DATA IN THIS EXERCISE

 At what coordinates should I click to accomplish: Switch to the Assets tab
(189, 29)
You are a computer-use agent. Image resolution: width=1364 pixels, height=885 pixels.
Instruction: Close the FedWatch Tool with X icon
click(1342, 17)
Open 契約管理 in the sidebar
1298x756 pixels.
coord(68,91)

WHAT YOU WILL DO
From the line containing "You are a computer-use" down to the last line of the material, each line is to be retyped exactly; no other lines belong in the answer.

REPLY
You are a computer-use agent. Image resolution: width=1364 pixels, height=885 pixels.
Instruction: Close the FedWatch Tool with X icon
click(1342, 17)
Open 契約管理 in the sidebar
1298x756 pixels.
coord(68,91)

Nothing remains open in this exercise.